Abstraction and You

Take a moment and think about the journey a computer program goes through on its way to running on your computer. It might look something like this:

High level code (usually you would write this part yourself)
Compiler translates high level code to assembly
Assembler translates assembly to machine code

The name of the game here is abstraction. How much detail is important, and how much of it do we want to carefully ignore? While coding, a lot of time is generally spent at a very high level of abstraction. Take a look at this Java code:

import java.util.ArrayList;

public class Test {
  public static void main(String [] args) {
    ArrayList<String> strings = new ArrayList<String>();
    strings.add("a string");
  }
}

This is doing a lot of work in only two lines: we’ve allocated some space for this fancy dynamically sized data structure, consisting of strings of varying length, and added a string to it without even breaking a sweat! (Well, you might have started sweating in excitement over how quickly this can be accomplished.)

Now, using javap -c Test (javap is “The Java Class File Disassembler”), let’s take a look at the disassembled code.

Compiled from "Test.java"
public class Test {
  public Test();
    Code:
       0: aload_0       
       1: invokespecial #1                  // Method java/lang/Object."<init>":()V
       4: return        

  public static void main(java.lang.String[]);
    Code:
       0: new           #2                  // class java/util/ArrayList
       3: dup           
       4: invokespecial #3                  // Method java/util/ArrayList."<init>":()V
       7: astore_1      
       8: aload_1       
       9: ldc           #4                  // String a string
      11: invokevirtual #5                  // Method java/util/ArrayList.add:(Ljava/lang/Object;)Z
      14: pop           
      15: return        
}

It doesn’t look too bad in terms of code quantity - but it’s certainly harder to read.

Now, my point is not to dredge through the disassembly, showing how the translation process works, or anything like that. What I find so fascinating is purely the difference in abstraction. We’ve moved away from the realm where human-readability is the most important characteristic of the code.

It’s worth mentioning at this point that we could go even further: all the way to the machine code. This is the final leg of the program’s journey, where no human dares tread (at least not this human!). At this point, you have a binary file (consisting of 0s and 1s)¹ that’s executable by the machine. To us, of course, it looks like a bunch of nonsense, but to the machine, it’s the beautiful program that we crafted at the beginning of this discussion.

01110101 01100101 01101111 01100001 01110101 01100101 01101111
01100001 01100100 01110100 01110101 01100101 01101000 01101111
01110101 01110011 01101110 01100101 01101111 01101000 01110101
01100101 01100001 01101000 01110101 01100101 01110100 01100001
01110101 01101000 01110100 01100100 01110000 00101110 00101100
01110000 00001010 00101110 00101100 01100100 01101000 00100111
00001010 ...

What a lovely program!²

So, it’s evident that there’s a shifting that occurs over the process of creating and running a program. It shifts from human-readable to machine-readable.

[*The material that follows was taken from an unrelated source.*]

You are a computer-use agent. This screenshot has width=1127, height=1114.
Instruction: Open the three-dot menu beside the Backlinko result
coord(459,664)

While that’s pretty neat (I sure think it is), I actually think the most entertaining part is considering going the other way. What I mean is instead of going to the dead end on the machine readable side (machine code), what if we went to the other side, the “extremity” of human-readability?

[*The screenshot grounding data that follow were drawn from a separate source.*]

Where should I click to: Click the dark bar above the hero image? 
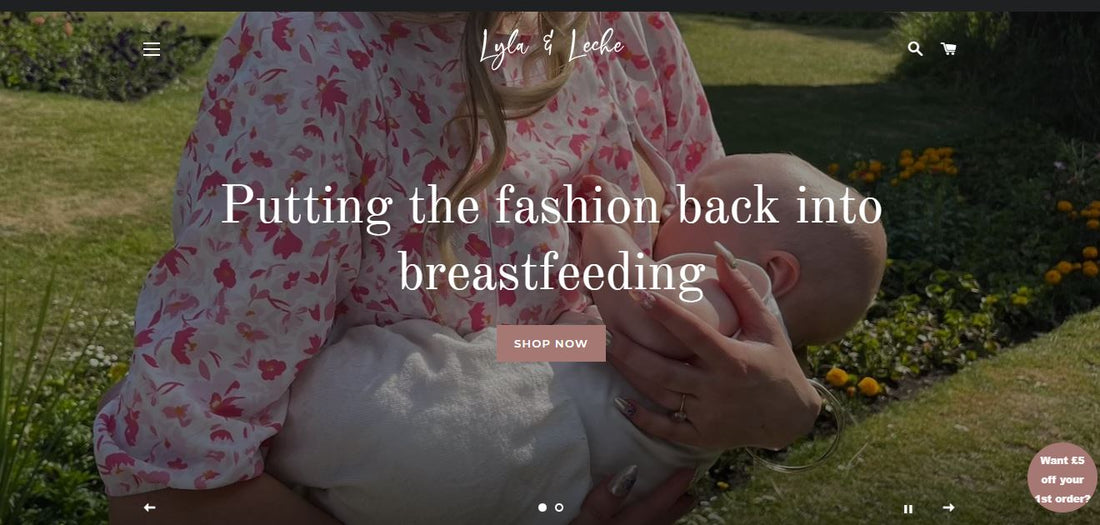(x=550, y=6)
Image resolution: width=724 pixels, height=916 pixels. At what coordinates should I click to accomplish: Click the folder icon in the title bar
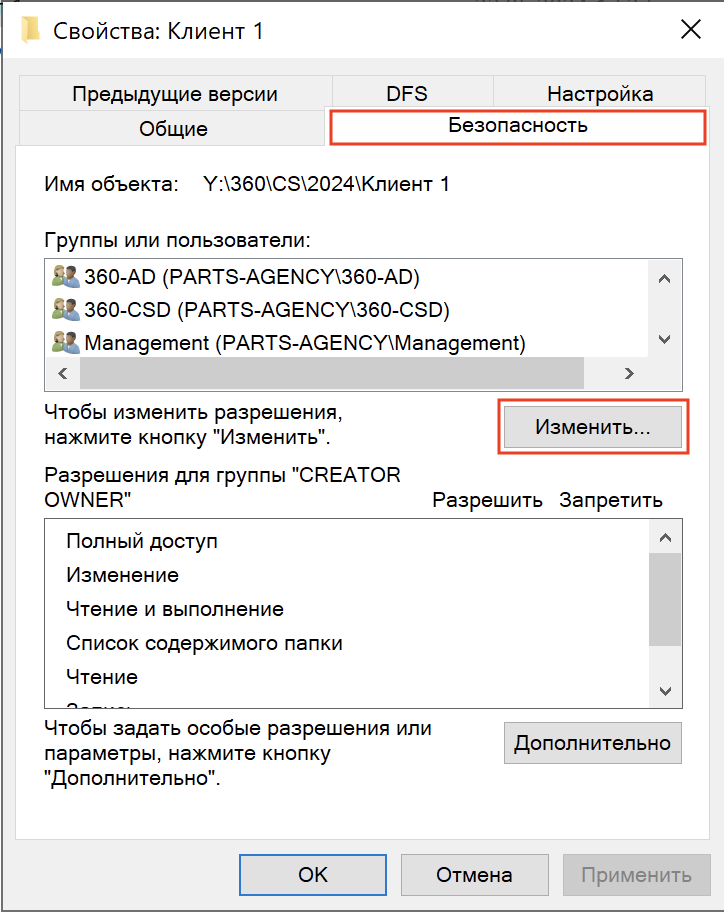pyautogui.click(x=31, y=30)
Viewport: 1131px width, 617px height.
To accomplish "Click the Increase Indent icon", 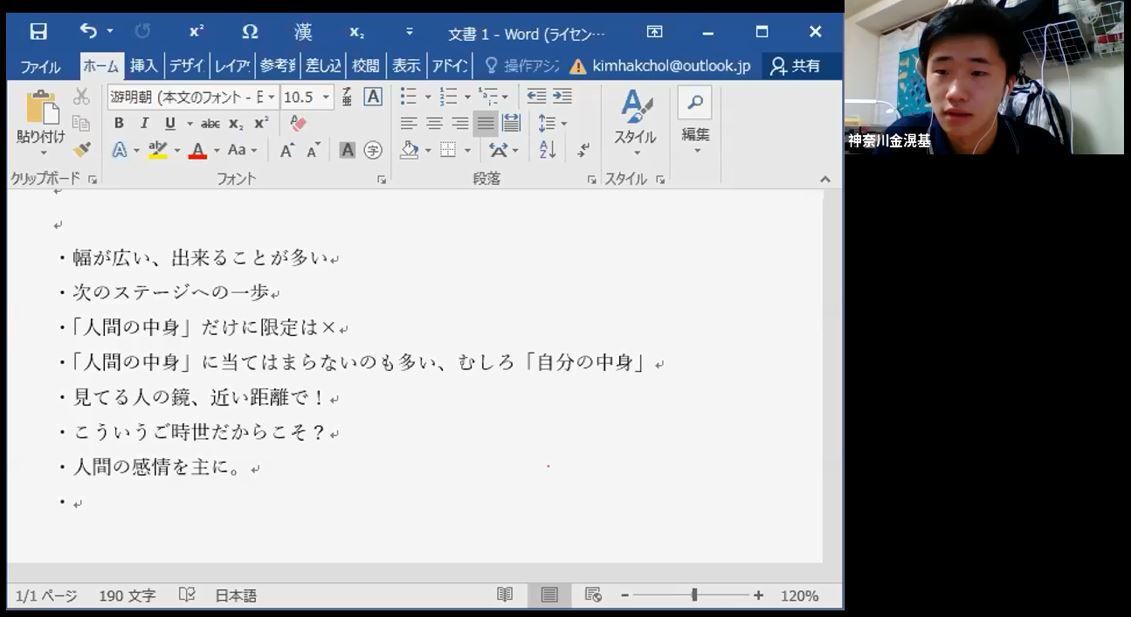I will [563, 96].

You might argue that we’ve already seen it: the Java code at the beginning of the post. And I would agree that this is the point where most people agree the abstraction should stop, at least right now. But what if it didn’t?

An interesting example of increasing abstraction to a fault can be created for language. Consider a term like “refrigerator” - this one replaces “a space that makes the things inside colder”. Since this was apparently such a common term, or simply too cumbersome, it’s even usually shortened to “fridge”. Suppose we also liked to identify the color of fridges often - maybe a white fridge would then be a “widge”.

But we don’t do that. At a certain point, we stop abstracting, and use what we have (“white fridge”), only carefully and slowly introducing words when necessary. This is interesting to me - it seems like it comes almost naturally to everyone. We agree to some invisible rules of language - keeping things general and the whole of communication efficient while using a reasonable amount of memory.

I like to wonder sometimes about the “widges” of programming - and whether they’re beneficial or not. The human-machine relationship is a wonderfully curious thing.

All files technically already consist of 0s and 1s, but in this one, the 0s and 1s are meant for the machine, not for some human-readable encoding like ASCII. ↩
For the detail-oriented types, this is not the actual program, just a bunch of randomness - though I certainly couldn’t tell the difference :). ↩